*** Opening GIVEN RECORDS ***
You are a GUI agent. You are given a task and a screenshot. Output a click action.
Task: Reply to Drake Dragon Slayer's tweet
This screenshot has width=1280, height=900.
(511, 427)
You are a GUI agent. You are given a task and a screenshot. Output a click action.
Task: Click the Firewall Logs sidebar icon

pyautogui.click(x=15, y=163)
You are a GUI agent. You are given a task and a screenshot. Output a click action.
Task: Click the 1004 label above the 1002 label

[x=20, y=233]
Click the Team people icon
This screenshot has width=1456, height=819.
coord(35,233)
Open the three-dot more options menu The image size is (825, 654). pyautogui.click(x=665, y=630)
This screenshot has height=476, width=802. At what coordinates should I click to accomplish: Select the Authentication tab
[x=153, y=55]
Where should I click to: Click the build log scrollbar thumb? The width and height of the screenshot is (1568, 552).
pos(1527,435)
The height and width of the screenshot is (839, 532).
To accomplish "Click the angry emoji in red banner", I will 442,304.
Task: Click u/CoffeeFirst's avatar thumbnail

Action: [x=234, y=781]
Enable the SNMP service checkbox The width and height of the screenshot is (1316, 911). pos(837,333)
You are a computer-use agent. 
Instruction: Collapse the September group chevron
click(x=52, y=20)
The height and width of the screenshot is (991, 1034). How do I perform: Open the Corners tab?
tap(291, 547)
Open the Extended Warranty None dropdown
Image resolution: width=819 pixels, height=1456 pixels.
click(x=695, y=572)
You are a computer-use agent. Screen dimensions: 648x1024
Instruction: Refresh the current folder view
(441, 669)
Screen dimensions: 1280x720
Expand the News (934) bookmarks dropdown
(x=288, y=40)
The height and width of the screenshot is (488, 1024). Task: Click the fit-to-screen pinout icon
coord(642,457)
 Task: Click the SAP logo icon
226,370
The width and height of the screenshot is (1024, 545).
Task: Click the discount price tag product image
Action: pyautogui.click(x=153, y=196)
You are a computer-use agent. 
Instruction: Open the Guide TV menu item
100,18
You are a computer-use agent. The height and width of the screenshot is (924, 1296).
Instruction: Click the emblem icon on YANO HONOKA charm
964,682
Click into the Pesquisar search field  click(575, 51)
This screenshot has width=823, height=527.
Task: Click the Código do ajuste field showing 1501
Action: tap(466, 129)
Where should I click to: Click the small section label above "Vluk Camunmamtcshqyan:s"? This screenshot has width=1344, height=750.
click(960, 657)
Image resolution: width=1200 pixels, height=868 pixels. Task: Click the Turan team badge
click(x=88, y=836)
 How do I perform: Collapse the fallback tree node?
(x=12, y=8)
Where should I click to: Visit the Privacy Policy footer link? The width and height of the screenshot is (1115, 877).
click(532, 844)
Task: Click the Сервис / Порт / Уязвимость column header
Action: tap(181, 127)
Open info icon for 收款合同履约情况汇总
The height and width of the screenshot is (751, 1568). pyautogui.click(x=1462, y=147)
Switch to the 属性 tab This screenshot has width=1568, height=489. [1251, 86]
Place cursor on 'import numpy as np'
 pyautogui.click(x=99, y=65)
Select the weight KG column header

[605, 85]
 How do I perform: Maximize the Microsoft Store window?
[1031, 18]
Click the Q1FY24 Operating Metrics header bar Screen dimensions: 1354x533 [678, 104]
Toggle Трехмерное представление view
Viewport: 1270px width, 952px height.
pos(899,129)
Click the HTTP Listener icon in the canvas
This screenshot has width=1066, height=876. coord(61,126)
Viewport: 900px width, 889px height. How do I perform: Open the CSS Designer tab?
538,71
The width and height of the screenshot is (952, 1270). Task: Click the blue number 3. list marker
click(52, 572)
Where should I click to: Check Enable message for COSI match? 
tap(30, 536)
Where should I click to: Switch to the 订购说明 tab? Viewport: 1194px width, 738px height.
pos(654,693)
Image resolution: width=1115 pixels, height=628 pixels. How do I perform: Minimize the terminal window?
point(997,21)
*** Closing GIVEN RECORDS ***
> **INSTRUCTIONS FOR THE TASK**
The records above need to be returned in full, with nothing altered.

> **EXERCISE OUTPUT**
You are a GUI agent. You are given a task and a screenshot. Output a click action.
Task: Reply to Drake Dragon Slayer's tweet
This screenshot has width=1280, height=900.
(511, 427)
You are a GUI agent. You are given a task and a screenshot. Output a click action.
Task: Click the Firewall Logs sidebar icon

pyautogui.click(x=15, y=163)
You are a GUI agent. You are given a task and a screenshot. Output a click action.
Task: Click the 1004 label above the 1002 label

[x=20, y=233]
Click the Team people icon
This screenshot has width=1456, height=819.
coord(35,233)
Open the three-dot more options menu The image size is (825, 654). pyautogui.click(x=665, y=630)
This screenshot has height=476, width=802. At what coordinates should I click to accomplish: Select the Authentication tab
[x=153, y=55]
Where should I click to: Click the build log scrollbar thumb? The width and height of the screenshot is (1568, 552).
pos(1527,435)
The height and width of the screenshot is (839, 532).
To accomplish "Click the angry emoji in red banner", I will 442,304.
Task: Click u/CoffeeFirst's avatar thumbnail

Action: [x=234, y=781]
Enable the SNMP service checkbox The width and height of the screenshot is (1316, 911). pos(837,333)
You are a computer-use agent. 
Instruction: Collapse the September group chevron
click(x=52, y=20)
The height and width of the screenshot is (991, 1034). How do I perform: Open the Corners tab?
tap(291, 547)
Open the Extended Warranty None dropdown
Image resolution: width=819 pixels, height=1456 pixels.
click(x=695, y=572)
You are a computer-use agent. Screen dimensions: 648x1024
Instruction: Refresh the current folder view
(441, 669)
Screen dimensions: 1280x720
Expand the News (934) bookmarks dropdown
(x=288, y=40)
The height and width of the screenshot is (488, 1024). Task: Click the fit-to-screen pinout icon
coord(642,457)
 Task: Click the SAP logo icon
226,370
The width and height of the screenshot is (1024, 545).
Task: Click the discount price tag product image
Action: pyautogui.click(x=153, y=196)
You are a computer-use agent. 
Instruction: Open the Guide TV menu item
100,18
You are a computer-use agent. The height and width of the screenshot is (924, 1296).
Instruction: Click the emblem icon on YANO HONOKA charm
964,682
Click into the Pesquisar search field  click(575, 51)
This screenshot has width=823, height=527.
Task: Click the Código do ajuste field showing 1501
Action: tap(466, 129)
Where should I click to: Click the small section label above "Vluk Camunmamtcshqyan:s"? This screenshot has width=1344, height=750.
click(960, 657)
Image resolution: width=1200 pixels, height=868 pixels. Task: Click the Turan team badge
click(x=88, y=836)
 How do I perform: Collapse the fallback tree node?
(x=12, y=8)
Where should I click to: Visit the Privacy Policy footer link? The width and height of the screenshot is (1115, 877).
click(532, 844)
Task: Click the Сервис / Порт / Уязвимость column header
Action: tap(181, 127)
Open info icon for 收款合同履约情况汇总
The height and width of the screenshot is (751, 1568). pyautogui.click(x=1462, y=147)
Switch to the 属性 tab This screenshot has width=1568, height=489. [1251, 86]
Place cursor on 'import numpy as np'
 pyautogui.click(x=99, y=65)
Select the weight KG column header

[605, 85]
 How do I perform: Maximize the Microsoft Store window?
[1031, 18]
Click the Q1FY24 Operating Metrics header bar Screen dimensions: 1354x533 [678, 104]
Toggle Трехмерное представление view
Viewport: 1270px width, 952px height.
pos(899,129)
Click the HTTP Listener icon in the canvas
This screenshot has width=1066, height=876. coord(61,126)
Viewport: 900px width, 889px height. How do I perform: Open the CSS Designer tab?
538,71
The width and height of the screenshot is (952, 1270). Task: Click the blue number 3. list marker
click(52, 572)
Where should I click to: Check Enable message for COSI match? 
tap(30, 536)
Where should I click to: Switch to the 订购说明 tab? Viewport: 1194px width, 738px height.
pos(654,693)
Image resolution: width=1115 pixels, height=628 pixels. How do I perform: Minimize the terminal window?
point(997,21)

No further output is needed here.